TEXT SECTION:
++++++++

I think this is an important step, but it skips over that 'fault tolerant routing architecture' means you're spending die space on routes vs transistors. This is exactly analogous to using bits in your storage for error correcting vs storing data.
That said, I think they do a great job of exploiting this technique to create a "larger"[1] chip. And like storage it benefits from every core is the same and you don't need to get to every core directly (pin limiting).
In the early 2000's I was looking at a wafer scale startup that had the same idea but they were applying it to an FPGA architecture rather than a set of tensor units for LLMs. Nearly the exact same pitch, "we don't have to have all of our GLUs[2] work because the built in routing only uses the ones that are qualified." Xilinx was still aggressively suing people who put SERDES ports on FPGAs so they were pin limited overall but the idea is sound.
While I continue to believe that many people are going to collectively lose trillions of dollars ultimately pursuing "AI" at this stage. I appreciate the the amount of money people are willing to put at risk here allow for folks to try these "out of the box" kinds of ideas.
[1] It is physically more cores on a single die but the overall system is likely smaller, given the integration here.
[2] "Generic Logic Unit" which was kind of an extended LUT with some block RAM and register support.
Of course many people are going to collectively lose trillions, AI's a very highly hyped industry with people racing into it without an intellectual edge and any temporary achievement by any one company will be quickly replicated and undercut by another using the same tools. Economic success of the individuals swarming on a new technology is not a guarantee whatsoever, nor is it an indicator of the impact of the technology.
Just like the dotcom bubble, AI is gonna hit, make a few companies stinking rich, and make the vast majority (of both AI-chasing and legacy) companies bankrupt. And it's gonna rewire the way everything else operates too.
Any thoughts on why they are disabling so many cores in their current product? I did some quick noodling based on the 46/970000 number and the only way I ended up close to 900,000 was by assuming that an entire row or column would be disabled if any core within it was faulty. But doing that gave me a ~6% yield as most trials had active core counts in the high 800,000s
So they massively reduce the area lost to defects per wafer, from 361 to 2.2 square mm. But from the figures in this blog, this is massively outweighed by the fact that they only get 46222 sq mm useable area out of the wafer, as opposed to 56247 that the H100 gets - because they are using a single square die instead of filling the circular wafer with smaller square dies, they lose 10,025 sq mm!
Not sure how that's a win.
Unless the rest of the wafer is useable for some other customer?
An H100 has a TDP of 700 watts (for the SXM5 version). With a die size of 814 mm^2 that's 0.86 W/mm^2. If the cerebras chip has the same power density, that means a cerebras TDP of 37.8 kW.

++++++++

EXCERPTED DATA:
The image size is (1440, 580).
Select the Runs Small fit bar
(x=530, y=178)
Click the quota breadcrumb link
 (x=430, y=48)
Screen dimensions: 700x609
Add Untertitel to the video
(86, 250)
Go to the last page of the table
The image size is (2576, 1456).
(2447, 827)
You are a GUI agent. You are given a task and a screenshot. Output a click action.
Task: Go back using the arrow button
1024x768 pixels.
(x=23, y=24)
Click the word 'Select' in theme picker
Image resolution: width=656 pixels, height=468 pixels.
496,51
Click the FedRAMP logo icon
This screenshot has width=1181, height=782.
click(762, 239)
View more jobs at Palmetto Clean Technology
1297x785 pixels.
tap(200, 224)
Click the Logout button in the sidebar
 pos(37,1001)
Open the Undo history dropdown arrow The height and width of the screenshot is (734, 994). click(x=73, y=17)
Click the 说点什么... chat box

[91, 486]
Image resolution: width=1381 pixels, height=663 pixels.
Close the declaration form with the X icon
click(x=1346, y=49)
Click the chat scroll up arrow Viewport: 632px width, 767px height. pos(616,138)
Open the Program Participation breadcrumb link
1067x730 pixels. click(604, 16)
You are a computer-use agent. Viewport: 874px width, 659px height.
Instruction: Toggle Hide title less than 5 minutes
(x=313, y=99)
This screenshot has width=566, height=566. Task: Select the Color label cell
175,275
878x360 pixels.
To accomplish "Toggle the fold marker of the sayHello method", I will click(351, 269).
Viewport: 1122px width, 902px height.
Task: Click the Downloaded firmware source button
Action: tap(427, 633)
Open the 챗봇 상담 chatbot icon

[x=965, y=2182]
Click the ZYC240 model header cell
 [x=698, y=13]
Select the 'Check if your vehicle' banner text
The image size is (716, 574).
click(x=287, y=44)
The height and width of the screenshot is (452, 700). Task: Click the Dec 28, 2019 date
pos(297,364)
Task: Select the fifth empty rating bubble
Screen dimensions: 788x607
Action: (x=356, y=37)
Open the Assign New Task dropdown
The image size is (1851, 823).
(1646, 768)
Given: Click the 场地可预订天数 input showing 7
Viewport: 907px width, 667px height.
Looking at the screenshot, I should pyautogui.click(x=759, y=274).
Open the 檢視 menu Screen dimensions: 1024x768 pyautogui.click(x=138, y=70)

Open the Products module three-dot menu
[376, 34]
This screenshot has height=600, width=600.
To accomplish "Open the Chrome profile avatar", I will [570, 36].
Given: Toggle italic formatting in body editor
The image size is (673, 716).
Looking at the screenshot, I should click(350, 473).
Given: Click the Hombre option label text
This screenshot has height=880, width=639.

++++++++

Continue the forum discussion about Cerebras's wafer-scale chip, starting after its last sentence.

EXPECTED ANSWER:
That's a lot. Let's say you cover the whole die area of the chip with water 1 cm deep. How long would it take to boil the water starting from room temperature (20 degrees C)?
amount of water = (die area of 46225 mm^2) * (1 cm deep) * (density of water) = 462 grams
energy needed = (specific heat of water) * (80 kelvin difference) * (462 grams) = 154 kJ
time = 154 kJ / 39.8 kW = 3.9 seconds
This thing will boil (!) a centimeter of water in 4 seconds. A typical consumer water cooler radiator would reduce the temperature of the coolant water by only 10-15 C relative to ambient, and wouldn't like it (I presume) if you pass in boiling water. To use water cooling you'd need some extreme flow rate and a big rack of radiators, right? I don't really know. I'm not even sure if that would work. How do you cool a chip at this power density?
I live in a small city/large town that has a large number of craft breweries. I always marveled at how these small operations were able to churn out so many different varieties. Turns out they are actually trying to make their few core recipes but the yield is so low they market the less consistent results as...all that variety I was so impressed with.
To summarize: localize defect contamination to a very small unit size, by making the cores tiny and redundant.
Analogous to a conglomerate wrapping each business vertical in a limited liability veil so that lawsuits and bankruptcy do not bring down the whole company. The smaller the subsidiaries, the less defect contamination but also the less scope for frictionless resource and information sharing.
> Second, a cluster of defects could overwhelm fault tolerant areas and disable the whole chip.
That’s an interesting point. In architecture class (which was basic and abstract so I’m sure Cerebras is doing something much more clever), we learned that defects cluster, but this is a good thing. A bunch of defects clustering on one core takes out the core, a bunch of defects not clustering could take out… a bunch of cores, maybe rendering the whole chip useless.
I wonder why they don’t like clustering. I could imagine in a network of little cores, maybe enough defects clustered on the network could… sort of overwhelm it, maybe?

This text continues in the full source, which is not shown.